New running track a pain in the grass

by Rob Greenwood
19 Oct 11

A SYNTHETIC running track must be built at the new $8 million Salisbury sports hub or the local athletics club say they might as well stay where they are.

Salisbury Council last week endorsed an athletics, rugby league and touch football centre for the old Bridgestone site on Frost Rd, which was donated to it when the tyre factory closed in 2009.

However, Salisbury Amateur Athletics Club president Adrian Pounsett said the club would resist the council’s plan to relocate to the new complex, unless the proposed grass running track was replaced by a competition-standard synthetic surface.

“We’re not going to get anything more than what we’ve got at the moment,” Mr Pounsett said.

“Grass tracks are muddy and sloppy and dangerous (in wet weather).

“We’d prefer to stay where we are.”

The council’s Sports, Recreation and Grants Committee considered three options for the 7ha site.

The committee endorsed two rugby league fields, which would also be used for touch football, as well as the grass athletics track, 410 carpark spaces, clubrooms and two wetlands.

Mr Pounsett said another of the options, a $10.2 m complex featuring an eight-lane synthetic running track, would deliver the state’s only international standard athletics centre besides Santos Stadium.

“On a grass track, you’re not going to have people qualifying for state championships or national championships and you won’t get Olympic athletes competing there. But we would be state leaders if they put a rubber (synthetic) track in.”

Mr Pounsett said the club’s membership had dropped from more than 100 four years ago, to just 50 last year due to its ageing dolomite track at Salisbury South, which could only be used for training.
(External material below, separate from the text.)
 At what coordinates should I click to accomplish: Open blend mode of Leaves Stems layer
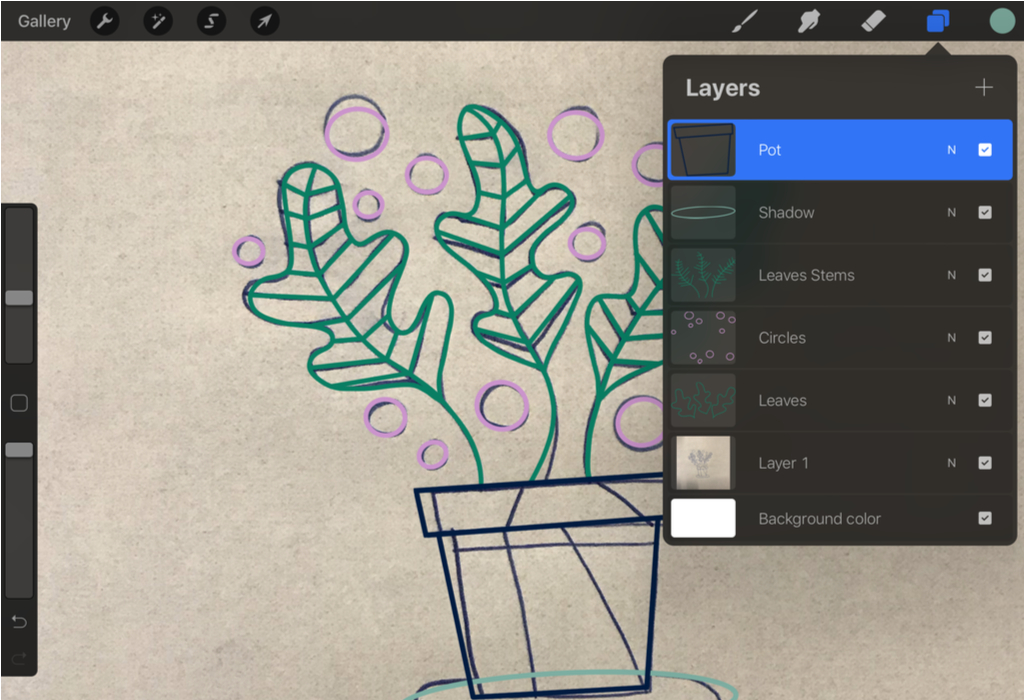pyautogui.click(x=951, y=275)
A council spokeswoman said it recommended the grass track to avoid the initial cost of the synthetic track and its likely renewal every 10 years.

The spokeswoman said the endorsed option would allow more clubs to be located at the “sporting hub” and attract regional, state and national sporting events.

She said the council would produce a detailed study on the complex, which would be presented to elected members in July.


Put one down south! How many clubs are south of the city compared to north?